Collected data entries:
───
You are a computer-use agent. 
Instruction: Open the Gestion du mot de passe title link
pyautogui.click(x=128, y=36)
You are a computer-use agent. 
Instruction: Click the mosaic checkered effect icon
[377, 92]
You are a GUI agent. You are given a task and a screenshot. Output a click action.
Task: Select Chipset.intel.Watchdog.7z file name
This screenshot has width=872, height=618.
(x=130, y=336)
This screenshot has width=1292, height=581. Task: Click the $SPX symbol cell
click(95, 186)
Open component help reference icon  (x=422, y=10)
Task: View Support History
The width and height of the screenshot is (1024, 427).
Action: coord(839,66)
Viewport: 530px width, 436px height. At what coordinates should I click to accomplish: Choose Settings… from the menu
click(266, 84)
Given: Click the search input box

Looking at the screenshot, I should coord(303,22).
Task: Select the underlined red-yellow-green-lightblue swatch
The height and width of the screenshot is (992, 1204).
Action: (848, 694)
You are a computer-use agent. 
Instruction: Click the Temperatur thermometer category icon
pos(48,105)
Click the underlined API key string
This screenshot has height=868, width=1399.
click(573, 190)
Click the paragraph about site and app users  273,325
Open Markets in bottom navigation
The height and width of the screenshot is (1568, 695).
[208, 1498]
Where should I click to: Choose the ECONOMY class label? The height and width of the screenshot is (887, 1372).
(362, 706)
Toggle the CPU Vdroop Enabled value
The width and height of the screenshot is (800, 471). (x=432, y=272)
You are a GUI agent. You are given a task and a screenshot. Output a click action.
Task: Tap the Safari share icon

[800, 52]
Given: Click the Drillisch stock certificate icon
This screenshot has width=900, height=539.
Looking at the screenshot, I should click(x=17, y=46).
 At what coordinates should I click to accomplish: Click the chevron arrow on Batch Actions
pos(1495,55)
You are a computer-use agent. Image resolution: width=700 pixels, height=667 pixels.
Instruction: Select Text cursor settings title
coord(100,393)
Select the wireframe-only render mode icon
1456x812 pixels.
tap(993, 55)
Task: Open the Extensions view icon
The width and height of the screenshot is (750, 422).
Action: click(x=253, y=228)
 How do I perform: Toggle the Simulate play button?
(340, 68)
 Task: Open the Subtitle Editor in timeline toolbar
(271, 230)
───
Task:
Copy out the lines above that hold the string "underlined".

Your solution:
Task: Select the underlined red-yellow-green-lightblue swatch
Click the underlined API key string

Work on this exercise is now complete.